◆ **Try it**: Give again, word for word, every line in the entries below from the line with "AD wo/MAN (84, 2539)" up to and including the line with "Disney oskarżony przez", and no other line.

◆ **Records shown**:

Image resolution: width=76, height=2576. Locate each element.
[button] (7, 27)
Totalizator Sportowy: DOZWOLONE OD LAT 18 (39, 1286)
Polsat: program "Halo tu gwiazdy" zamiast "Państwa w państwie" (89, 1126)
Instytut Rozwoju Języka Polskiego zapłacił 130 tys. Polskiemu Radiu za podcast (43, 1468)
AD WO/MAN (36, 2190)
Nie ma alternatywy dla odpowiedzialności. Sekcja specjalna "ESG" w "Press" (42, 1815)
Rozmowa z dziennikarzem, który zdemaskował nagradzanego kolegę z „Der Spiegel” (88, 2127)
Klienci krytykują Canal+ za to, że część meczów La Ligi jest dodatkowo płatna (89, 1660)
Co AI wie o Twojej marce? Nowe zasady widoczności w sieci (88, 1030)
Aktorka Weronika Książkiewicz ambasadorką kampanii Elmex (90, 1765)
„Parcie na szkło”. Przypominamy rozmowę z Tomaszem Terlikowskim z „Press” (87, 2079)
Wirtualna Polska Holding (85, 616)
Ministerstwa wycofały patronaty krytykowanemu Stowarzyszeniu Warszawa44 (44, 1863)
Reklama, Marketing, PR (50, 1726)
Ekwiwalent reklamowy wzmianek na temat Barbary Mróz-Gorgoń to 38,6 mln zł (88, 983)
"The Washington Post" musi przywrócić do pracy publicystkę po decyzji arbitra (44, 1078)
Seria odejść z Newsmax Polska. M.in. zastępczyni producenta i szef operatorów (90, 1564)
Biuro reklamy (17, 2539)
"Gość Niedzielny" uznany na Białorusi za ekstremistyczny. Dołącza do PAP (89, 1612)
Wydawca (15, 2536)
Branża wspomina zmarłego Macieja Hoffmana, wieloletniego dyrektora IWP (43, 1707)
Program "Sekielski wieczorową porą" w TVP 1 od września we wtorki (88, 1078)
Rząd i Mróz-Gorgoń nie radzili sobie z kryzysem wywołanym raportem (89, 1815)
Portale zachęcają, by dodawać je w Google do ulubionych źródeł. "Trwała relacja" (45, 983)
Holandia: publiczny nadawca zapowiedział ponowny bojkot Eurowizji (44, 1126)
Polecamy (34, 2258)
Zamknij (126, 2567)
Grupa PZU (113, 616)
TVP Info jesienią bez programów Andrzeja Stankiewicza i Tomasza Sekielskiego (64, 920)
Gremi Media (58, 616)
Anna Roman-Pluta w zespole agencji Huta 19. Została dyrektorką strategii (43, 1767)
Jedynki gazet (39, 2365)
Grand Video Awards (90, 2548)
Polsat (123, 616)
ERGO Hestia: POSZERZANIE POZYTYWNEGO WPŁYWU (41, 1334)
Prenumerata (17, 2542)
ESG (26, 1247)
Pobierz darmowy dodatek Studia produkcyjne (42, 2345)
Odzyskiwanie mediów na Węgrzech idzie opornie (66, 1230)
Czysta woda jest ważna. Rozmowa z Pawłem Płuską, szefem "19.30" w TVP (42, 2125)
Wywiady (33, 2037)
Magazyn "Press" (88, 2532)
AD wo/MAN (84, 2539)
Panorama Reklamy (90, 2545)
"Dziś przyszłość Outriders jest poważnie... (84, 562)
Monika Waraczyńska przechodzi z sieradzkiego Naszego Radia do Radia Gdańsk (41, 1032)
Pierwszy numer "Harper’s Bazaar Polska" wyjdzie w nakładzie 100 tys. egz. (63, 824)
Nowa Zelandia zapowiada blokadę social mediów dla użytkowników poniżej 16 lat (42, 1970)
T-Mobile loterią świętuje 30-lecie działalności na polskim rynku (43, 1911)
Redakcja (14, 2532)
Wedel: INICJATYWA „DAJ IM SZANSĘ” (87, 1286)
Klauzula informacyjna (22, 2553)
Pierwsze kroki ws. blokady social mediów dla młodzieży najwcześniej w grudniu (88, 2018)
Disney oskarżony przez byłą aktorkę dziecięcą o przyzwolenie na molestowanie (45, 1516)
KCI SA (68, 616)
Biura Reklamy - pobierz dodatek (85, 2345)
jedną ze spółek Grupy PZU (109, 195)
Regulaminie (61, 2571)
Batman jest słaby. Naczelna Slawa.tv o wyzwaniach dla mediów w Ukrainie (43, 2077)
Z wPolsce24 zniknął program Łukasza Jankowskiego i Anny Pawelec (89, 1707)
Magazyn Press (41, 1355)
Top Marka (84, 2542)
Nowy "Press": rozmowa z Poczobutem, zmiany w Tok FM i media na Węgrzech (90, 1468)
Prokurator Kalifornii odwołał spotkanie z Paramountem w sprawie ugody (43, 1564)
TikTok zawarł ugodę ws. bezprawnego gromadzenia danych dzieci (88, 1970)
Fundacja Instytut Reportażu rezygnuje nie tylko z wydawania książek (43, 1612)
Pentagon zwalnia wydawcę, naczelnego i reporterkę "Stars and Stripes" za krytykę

---

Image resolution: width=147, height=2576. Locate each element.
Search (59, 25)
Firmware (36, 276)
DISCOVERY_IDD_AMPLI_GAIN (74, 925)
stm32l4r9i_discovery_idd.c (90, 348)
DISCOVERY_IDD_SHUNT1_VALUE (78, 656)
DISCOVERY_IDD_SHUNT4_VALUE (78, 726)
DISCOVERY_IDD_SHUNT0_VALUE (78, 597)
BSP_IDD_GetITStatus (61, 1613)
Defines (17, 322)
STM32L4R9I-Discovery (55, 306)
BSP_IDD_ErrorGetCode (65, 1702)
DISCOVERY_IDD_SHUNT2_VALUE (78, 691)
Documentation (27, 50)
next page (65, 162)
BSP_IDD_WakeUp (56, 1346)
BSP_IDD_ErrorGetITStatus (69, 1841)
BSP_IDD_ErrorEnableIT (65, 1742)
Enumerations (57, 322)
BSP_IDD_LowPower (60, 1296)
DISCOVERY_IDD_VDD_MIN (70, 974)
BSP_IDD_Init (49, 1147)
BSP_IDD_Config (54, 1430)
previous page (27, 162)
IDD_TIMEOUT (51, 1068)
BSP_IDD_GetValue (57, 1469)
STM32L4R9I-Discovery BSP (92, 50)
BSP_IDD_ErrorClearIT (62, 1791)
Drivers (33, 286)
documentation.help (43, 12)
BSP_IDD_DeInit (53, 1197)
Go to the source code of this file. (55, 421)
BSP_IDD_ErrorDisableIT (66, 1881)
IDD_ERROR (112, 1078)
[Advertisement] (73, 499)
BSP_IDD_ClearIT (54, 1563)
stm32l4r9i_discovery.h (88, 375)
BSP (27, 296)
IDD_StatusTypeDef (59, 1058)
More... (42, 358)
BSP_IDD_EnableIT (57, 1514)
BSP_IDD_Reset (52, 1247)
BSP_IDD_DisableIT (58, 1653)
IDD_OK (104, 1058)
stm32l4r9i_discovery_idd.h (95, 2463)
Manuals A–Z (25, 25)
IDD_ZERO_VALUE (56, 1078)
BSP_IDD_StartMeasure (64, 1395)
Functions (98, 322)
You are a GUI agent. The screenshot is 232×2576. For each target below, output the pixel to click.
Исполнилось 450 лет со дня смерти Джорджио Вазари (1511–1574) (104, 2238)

◆ **Exercise answer**:
AD wo/MAN (84, 2539)
Panorama Reklamy (90, 2545)
"Dziś przyszłość Outriders jest poważnie... (84, 562)
Monika Waraczyńska przechodzi z sieradzkiego Naszego Radia do Radia Gdańsk (41, 1032)
Pierwszy numer "Harper’s Bazaar Polska" wyjdzie w nakładzie 100 tys. egz. (63, 824)
Nowa Zelandia zapowiada blokadę social mediów dla użytkowników poniżej 16 lat (42, 1970)
T-Mobile loterią świętuje 30-lecie działalności na polskim rynku (43, 1911)
Redakcja (14, 2532)
Wedel: INICJATYWA „DAJ IM SZANSĘ” (87, 1286)
Klauzula informacyjna (22, 2553)
Pierwsze kroki ws. blokady social mediów dla młodzieży najwcześniej w grudniu (88, 2018)
Disney oskarżony przez byłą aktorkę dziecięcą o przyzwolenie na molestowanie (45, 1516)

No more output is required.